### TEXTAUSZUG
------------------------------------

Zu den ausgewählten Ergebnissen zählen:

• 2014 legten rund 822.000 Versicherte in der Renten-, Kranken-, Pflege- und Unfallversicherung gegen Bescheide ihrer Träger Widerspruch ein.
• Rund 46% aller Widersprüche werden Gegenstand der Beratung und Entscheidung in den Widerspruchsausschüssen. Die restlichen Widersprüche werden durch Rücknahme oder durch Abhilfe seitens der Verwaltung beendet.
• Insgesamt werden von den 822.000 Widersprüchen von Versicherten 44,8% durch Widerspruchsbescheide abgelehnt. Ein Drittel ist vor allem durch Abhilfe erfolgreich und etwas mehr als ein Sechstel wird zurückgenommen. Von den abgelehnten Widersprüchen landet ungefähr ein Drittel durch Klage vor einem Gericht. Von den Klagen ist knapp ein Drittel ganz oder teilweise erfolgreich.
• In den vier Sozialversicherungsträger gibt es 1.000 bis 1.200 Widerspruchsausschüsse mit 3.000 bis 3.500 Mitgliedern.
• Die Mitglieder der Ausschüsse sind zu 77% männlich, zu 87% 50 Jahre und älter und 39% aller Mitglieder haben bereits das Erwerbsleben beendet.
• Von den befragten Mitgliedern der Widerspruchsausschüsse stimmten 55% der Aussage zu, dass Klagen durch den Widerspruchsausschuss verhindert werden können, 27% meinten "teils - teils" und immerhin 18% verneinten, wobei die befragten Hauptamtlichen skeptischer waren als die Ehrenamtlichen.
• Für das Jahr 2014 betrug der Anteil der mit vollem oder teilweisem Erfolg abgeschlossenen rund 380.000 Verfahren in den Widerspruchsausschüssen in den genannten vier Sozialversicherungszweigen weniger als 3%.

------------------------------------

Gesammelte Dateneinträge

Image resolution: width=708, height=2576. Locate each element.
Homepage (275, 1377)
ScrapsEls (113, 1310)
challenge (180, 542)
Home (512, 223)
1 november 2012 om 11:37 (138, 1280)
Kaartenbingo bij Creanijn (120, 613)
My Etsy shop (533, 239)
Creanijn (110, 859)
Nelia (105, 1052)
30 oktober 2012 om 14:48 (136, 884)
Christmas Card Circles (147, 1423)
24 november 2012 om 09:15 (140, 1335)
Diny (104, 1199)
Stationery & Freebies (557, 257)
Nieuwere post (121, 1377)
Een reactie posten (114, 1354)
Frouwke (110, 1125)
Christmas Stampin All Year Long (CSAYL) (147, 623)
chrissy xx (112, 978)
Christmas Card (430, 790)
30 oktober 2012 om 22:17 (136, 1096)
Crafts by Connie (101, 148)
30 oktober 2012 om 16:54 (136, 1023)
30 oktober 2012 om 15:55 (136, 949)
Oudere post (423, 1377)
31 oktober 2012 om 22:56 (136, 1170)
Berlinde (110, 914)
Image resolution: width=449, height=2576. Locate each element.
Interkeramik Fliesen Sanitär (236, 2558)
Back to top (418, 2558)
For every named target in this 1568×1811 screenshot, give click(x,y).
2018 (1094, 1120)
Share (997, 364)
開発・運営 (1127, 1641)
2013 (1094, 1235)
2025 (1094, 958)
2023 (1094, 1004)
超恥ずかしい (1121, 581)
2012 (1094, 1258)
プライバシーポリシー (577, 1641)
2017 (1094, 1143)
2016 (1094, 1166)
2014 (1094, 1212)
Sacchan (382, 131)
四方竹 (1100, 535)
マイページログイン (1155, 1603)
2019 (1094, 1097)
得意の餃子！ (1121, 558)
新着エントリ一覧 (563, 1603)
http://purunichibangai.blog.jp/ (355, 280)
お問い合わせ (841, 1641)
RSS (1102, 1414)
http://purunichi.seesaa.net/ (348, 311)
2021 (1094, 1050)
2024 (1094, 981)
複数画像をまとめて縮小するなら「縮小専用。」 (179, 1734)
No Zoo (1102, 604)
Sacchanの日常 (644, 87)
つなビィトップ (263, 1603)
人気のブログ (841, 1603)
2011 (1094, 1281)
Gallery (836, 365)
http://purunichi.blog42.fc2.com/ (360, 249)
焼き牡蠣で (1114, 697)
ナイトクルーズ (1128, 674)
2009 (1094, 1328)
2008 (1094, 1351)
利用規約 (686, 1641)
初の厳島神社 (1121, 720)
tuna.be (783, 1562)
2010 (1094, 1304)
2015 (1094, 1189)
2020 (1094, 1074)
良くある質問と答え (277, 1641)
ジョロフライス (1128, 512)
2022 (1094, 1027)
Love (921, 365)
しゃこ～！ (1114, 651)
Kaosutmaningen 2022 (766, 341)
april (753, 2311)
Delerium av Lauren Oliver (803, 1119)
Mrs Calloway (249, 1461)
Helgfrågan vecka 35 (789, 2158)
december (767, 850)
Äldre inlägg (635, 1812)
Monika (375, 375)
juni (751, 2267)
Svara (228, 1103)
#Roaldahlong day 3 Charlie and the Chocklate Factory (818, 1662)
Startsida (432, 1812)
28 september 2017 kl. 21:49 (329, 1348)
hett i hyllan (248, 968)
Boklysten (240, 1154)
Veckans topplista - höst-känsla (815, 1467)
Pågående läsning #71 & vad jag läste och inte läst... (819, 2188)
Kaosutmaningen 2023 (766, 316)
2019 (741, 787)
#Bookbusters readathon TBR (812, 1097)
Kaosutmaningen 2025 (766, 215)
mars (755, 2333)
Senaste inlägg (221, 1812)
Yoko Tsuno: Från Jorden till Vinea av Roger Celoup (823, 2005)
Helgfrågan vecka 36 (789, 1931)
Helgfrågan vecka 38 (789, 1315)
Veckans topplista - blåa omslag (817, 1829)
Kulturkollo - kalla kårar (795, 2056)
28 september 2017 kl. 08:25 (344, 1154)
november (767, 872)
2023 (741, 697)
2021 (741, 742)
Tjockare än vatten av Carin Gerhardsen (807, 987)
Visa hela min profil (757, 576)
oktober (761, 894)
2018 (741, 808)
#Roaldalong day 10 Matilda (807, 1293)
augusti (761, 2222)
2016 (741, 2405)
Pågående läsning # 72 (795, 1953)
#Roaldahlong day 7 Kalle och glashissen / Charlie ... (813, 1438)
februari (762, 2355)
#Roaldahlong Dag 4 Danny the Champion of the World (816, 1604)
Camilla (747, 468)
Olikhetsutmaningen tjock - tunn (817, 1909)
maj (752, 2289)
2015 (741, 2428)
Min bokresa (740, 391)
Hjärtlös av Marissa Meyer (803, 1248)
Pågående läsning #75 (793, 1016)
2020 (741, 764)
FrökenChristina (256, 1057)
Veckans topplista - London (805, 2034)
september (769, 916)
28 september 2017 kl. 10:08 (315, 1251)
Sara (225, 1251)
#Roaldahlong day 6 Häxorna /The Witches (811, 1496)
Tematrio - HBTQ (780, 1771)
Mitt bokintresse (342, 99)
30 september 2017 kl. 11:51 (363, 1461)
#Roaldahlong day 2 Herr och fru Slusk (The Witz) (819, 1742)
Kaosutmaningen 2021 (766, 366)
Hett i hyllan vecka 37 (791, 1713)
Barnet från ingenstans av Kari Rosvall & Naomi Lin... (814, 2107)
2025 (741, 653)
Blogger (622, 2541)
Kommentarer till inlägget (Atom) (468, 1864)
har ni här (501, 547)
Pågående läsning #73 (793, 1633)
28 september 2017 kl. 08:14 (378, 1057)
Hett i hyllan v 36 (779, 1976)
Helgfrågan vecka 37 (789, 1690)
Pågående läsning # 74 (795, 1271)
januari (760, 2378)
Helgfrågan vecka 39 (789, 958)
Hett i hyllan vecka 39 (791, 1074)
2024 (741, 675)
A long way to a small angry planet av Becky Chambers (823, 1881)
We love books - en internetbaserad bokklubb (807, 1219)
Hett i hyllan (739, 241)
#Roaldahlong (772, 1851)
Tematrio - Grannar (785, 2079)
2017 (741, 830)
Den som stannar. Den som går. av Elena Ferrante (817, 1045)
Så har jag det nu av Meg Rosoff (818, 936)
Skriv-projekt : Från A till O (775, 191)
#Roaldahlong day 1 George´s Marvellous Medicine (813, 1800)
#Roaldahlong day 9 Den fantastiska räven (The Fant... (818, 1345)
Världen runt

------------------------------------

### AUFGABE
Zitiere aus dem Textauszug über Widersprüche in der Sozialversicherung die Stelle zwischen „Zu den ausgewählten“ und „bis 3.500 Mitgliedern.“, beide eingeschlossen.

### ERGEBNIS
Zu den ausgewählten Ergebnissen zählen:

• 2014 legten rund 822.000 Versicherte in der Renten-, Kranken-, Pflege- und Unfallversicherung gegen Bescheide ihrer Träger Widerspruch ein.
• Rund 46% aller Widersprüche werden Gegenstand der Beratung und Entscheidung in den Widerspruchsausschüssen. Die restlichen Widersprüche werden durch Rücknahme oder durch Abhilfe seitens der Verwaltung beendet.
• Insgesamt werden von den 822.000 Widersprüchen von Versicherten 44,8% durch Widerspruchsbescheide abgelehnt. Ein Drittel ist vor allem durch Abhilfe erfolgreich und etwas mehr als ein Sechstel wird zurückgenommen. Von den abgelehnten Widersprüchen landet ungefähr ein Drittel durch Klage vor einem Gericht. Von den Klagen ist knapp ein Drittel ganz oder teilweise erfolgreich.
• In den vier Sozialversicherungsträger gibt es 1.000 bis 1.200 Widerspruchsausschüsse mit 3.000 bis 3.500 Mitgliedern.